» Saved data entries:
-*-

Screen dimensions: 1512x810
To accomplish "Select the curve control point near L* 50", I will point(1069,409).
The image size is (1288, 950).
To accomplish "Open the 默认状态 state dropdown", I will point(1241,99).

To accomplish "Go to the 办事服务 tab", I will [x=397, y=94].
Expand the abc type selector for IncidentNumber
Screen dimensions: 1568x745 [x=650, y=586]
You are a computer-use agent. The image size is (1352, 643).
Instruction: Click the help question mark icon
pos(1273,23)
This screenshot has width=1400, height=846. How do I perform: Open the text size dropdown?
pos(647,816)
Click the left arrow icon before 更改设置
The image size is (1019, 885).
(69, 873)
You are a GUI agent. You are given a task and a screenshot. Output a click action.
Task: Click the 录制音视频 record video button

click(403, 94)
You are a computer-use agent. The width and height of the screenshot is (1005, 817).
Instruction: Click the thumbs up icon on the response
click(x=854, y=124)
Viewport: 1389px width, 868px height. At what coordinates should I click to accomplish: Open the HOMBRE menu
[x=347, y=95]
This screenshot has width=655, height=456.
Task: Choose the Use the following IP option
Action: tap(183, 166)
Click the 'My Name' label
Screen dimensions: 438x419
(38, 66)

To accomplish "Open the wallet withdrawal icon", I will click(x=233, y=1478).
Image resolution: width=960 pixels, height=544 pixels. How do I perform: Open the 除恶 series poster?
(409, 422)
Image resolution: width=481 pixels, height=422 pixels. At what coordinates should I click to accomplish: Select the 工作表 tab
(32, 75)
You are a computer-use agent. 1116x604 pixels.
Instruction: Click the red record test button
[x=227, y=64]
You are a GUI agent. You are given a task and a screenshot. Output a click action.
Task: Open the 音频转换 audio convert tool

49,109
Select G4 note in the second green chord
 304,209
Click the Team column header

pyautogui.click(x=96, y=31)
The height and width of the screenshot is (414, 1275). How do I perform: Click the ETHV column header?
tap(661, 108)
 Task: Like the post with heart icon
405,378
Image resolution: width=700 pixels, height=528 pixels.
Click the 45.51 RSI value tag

-*-

» Requirement: For each line above that includes "agent", copy the line.

» Answer for the task:
You are a computer-use agent. The image size is (1352, 643).
You are a GUI agent. You are given a task and a screenshot. Output a click action.
You are a computer-use agent. The width and height of the screenshot is (1005, 817).
You are a computer-use agent. 1116x604 pixels.
You are a GUI agent. You are given a task and a screenshot. Output a click action.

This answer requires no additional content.